The relationship between Zoey and Doug progresses nicely after the crash, but there are just too many questions about Zoey and before the crash that I couldn't fully get into the story.

Going Too Far

Author: Jennifer Echols
Publisher: MTV Books
Released: 2009
Genre: YA Romance

In their words:
All Meg has ever wanted is to get away. Away from high school. Away from her backwater town. Away from her parents who seem determined to keep her imprisoned in their dead-end lives. But one crazy evening involving a dare and forbidden railroad tracks, she goes way too far... and almost doesn't make it back.
John made a choice to stay. To enforce the rules. To serve and protect. He has nothing but contempt for what he sees as childish rebellion, and he wants to teach Meg a lesson she won't soon forget. But Meg pushes him to the limit by questioning everything he learned at the police academy. And when he pushes back, demanding to know why she won't be tied down, they will drive each other to the edge - and over...

What they don't say: Meg gets arrested by John, and part of her punishment when she's arrested involves spending a lot of time with him. And they both fall for each other, but there are plenty of real complications in the way as they both have o learn to trust and to get past their pasts.

I'd been reading a lot of good things about Jennifer Echols, and Going Too Far does not disappoint. The characters are real, the emotions are raw, and you feel every bit of the story along with Meg and John. The relationship develops naturally, so that when everything blows up and they still get back together, it makes sense, and more than that, as the reader you're rooting for them both by that time.
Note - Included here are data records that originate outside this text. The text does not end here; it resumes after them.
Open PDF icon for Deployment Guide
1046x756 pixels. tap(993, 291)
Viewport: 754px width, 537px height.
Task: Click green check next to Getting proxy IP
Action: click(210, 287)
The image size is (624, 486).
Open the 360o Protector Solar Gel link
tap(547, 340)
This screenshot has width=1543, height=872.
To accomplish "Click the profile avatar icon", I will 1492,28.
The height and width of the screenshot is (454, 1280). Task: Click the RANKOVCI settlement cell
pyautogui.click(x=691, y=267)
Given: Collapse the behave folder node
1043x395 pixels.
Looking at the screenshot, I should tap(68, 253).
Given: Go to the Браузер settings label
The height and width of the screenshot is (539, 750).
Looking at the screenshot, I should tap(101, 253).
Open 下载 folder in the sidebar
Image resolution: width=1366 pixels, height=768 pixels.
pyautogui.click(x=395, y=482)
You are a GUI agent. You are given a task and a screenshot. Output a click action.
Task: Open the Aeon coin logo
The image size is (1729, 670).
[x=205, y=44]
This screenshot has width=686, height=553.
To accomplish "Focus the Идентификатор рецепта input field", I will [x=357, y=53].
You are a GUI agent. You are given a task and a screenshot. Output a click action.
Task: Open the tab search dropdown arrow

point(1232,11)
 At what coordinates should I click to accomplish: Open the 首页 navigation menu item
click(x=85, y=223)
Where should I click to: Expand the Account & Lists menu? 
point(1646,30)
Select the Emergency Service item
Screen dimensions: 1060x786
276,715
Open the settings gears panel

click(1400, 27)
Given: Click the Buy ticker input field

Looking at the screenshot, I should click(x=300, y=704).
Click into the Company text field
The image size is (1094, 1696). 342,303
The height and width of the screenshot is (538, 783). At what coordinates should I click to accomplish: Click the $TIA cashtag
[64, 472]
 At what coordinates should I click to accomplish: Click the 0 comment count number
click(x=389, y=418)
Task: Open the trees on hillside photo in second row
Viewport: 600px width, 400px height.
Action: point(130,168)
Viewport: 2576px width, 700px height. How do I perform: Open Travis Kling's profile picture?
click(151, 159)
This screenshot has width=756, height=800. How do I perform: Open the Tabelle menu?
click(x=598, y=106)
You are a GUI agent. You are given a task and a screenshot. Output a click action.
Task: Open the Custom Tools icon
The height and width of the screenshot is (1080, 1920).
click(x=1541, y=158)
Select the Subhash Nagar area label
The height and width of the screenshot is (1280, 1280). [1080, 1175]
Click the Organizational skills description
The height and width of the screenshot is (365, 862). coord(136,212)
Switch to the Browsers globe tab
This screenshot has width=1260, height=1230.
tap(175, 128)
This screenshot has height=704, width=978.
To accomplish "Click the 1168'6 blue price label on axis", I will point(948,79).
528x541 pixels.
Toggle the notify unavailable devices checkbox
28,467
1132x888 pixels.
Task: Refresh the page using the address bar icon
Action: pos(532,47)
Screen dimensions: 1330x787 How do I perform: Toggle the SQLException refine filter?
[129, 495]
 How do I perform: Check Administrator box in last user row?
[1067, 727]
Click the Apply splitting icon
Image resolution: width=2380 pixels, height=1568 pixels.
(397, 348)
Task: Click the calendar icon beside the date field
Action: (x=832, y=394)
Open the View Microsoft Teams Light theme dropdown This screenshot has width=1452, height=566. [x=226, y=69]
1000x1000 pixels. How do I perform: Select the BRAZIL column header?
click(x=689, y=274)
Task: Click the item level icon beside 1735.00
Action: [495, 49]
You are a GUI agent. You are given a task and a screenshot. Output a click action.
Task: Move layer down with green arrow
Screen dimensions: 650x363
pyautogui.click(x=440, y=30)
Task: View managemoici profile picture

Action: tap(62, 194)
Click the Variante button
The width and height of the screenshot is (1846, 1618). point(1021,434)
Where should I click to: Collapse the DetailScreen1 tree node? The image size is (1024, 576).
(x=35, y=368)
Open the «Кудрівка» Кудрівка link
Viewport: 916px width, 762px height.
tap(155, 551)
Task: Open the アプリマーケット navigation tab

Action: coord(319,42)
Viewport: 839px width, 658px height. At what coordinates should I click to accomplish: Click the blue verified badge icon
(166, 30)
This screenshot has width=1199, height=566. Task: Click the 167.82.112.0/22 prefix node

I love how the positions are reversed in this story - it's usually the bad boy that the good girl is attracted to, but here it's the other way around. And there are real layers to both characters in the book. Meg is not a stereotypical "bad girl," which makes sense, as she is the heroine, but John is also not a stereotypical "good guy" either. They're real, complex characters, and they both have to learn to deal with traumatic events - and the way they do that, separately and together, is what makes this story.

A good read, with both fun and tender moments.